How to Build With Amplifiers in Mind
Here’s a framework to make this practical:
1. Identify your amplifiers early. Use audience research tools (like SparkToro 😉) to find the websites, podcasts, YouTube channels, and communities your buyers already follow. That’s your amplifier shortlist.
2. Study what they talk about. What do they celebrate? What trends or values keep showing up? You’re looking for the overlap between what matters to them and what your product can authentically claim.
3. Design hooks that fit their world. If your amplifiers love data stories, build a product feature that generates interesting data. If they love culture, build something that reflects a cultural moment.
4. Test your story early. Before you build your full launch campaign, ask: Would this community care? Would they share this story even if they weren’t paid to? Post content on social media, like 100-word think pieces, to test themes or story angles.
5. Make it easy to share. Give amplifiers what they need: visuals, short clips, quotable insights, access. Remove friction between “I like this” and “I can post this.”
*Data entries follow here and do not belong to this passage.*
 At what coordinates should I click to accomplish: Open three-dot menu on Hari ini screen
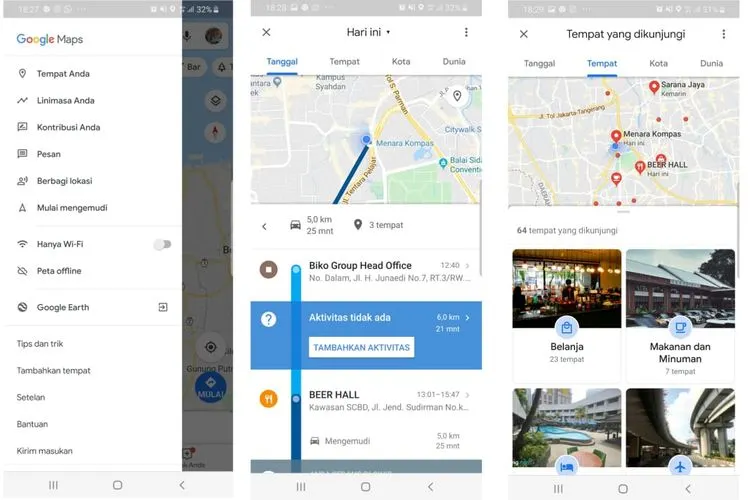coord(466,33)
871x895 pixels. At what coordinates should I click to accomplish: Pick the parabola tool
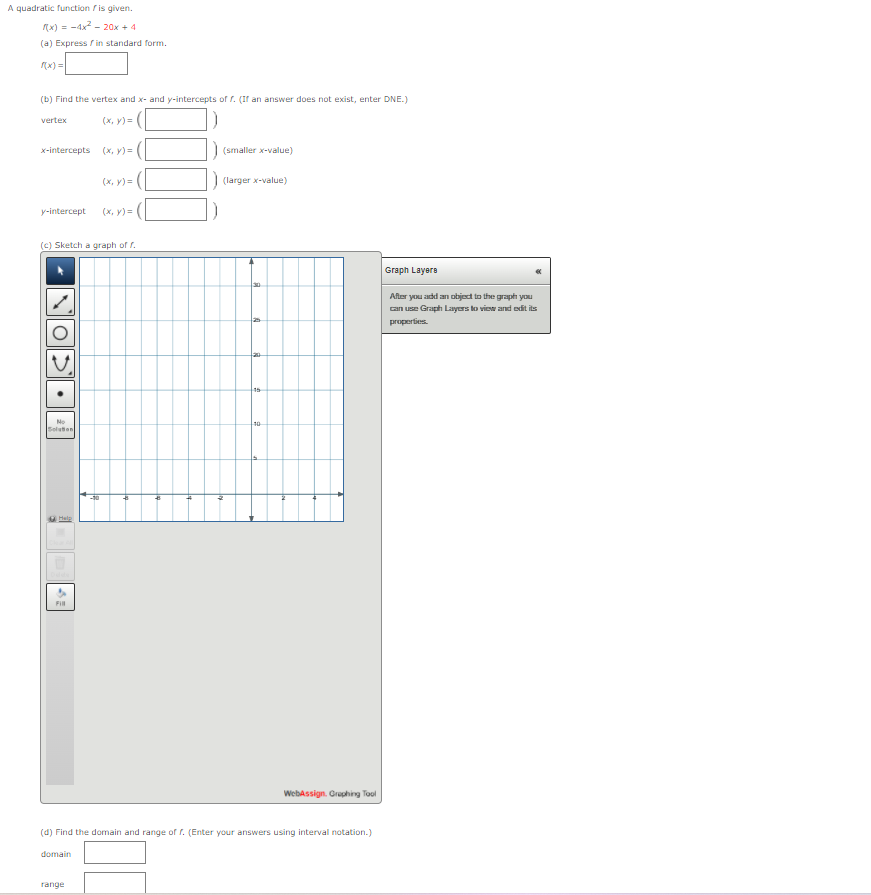(x=60, y=362)
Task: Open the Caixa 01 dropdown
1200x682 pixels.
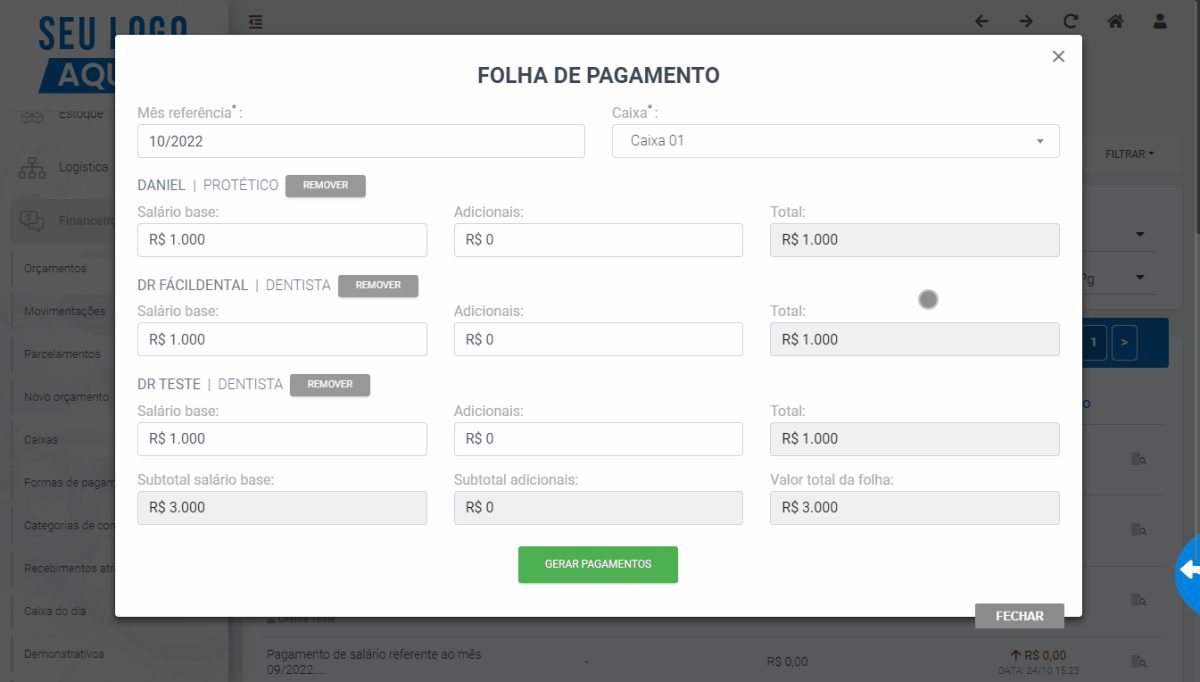Action: pyautogui.click(x=835, y=141)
What Happens When You Design for Enthusiasm
You can’t buy genuine enthusiasm. But you can design for it.
When you build with amplifiers in mind, your launch feels less like shouting into the void and more like handing a gift to people who can’t wait to show others.
When I think about enthusiasm — genuine, passionate enthusiasm for a product and its purpose — it’s hard not to think of our good friend Scott Heimendinger, and his work at Seattle Ultrasonics inventing the world’s first ultrasonic chef’s knife for home cooks. Scott primed his existing network for years about his knife’s development, which led to all the coverage from influencers and traditional media. Seattle Ultrasonics’ YouTube video racked up a quarter-million views in roughly a week, and they sold out in 60 days thanks to following these principles!
That’s how distribution compounds. One amplifier introduces you to another. One tweet becomes an article. One article becomes a conference talk… or a podcast appearance.
This is the kind of marketing that lasts beyond a campaign, because it starts with empathy for who spreads the word, not just who buys the product.
Next Step: Find Your Amplifiers
If you want to design your next launch with amplifiers in mind, start here:
Run a free SparkToro search to see which websites, podcasts, and YouTube channels your audience already pays attention to. Then ask yourself:
- How can I build something those people want to talk about?
- What part of my product or story could make their content more interesting?
- What features should I build (or add) that would make amplification more likely?
- How do I position the product in a conversation that’s hot/sexy/high-conflict/worth-covering right now?
- Who, among these potential amplifiers, can I start a conversation with now to validate that the launch is heading in the right direction?
- How can I tease the launch and test the waters, hopefully for months, before the actual launch day (because there’s nothing like a high-anticipation launch that thousands of people are already waiting for)?
That’s how you stop “figuring out marketing later” — and start baking it in from day one.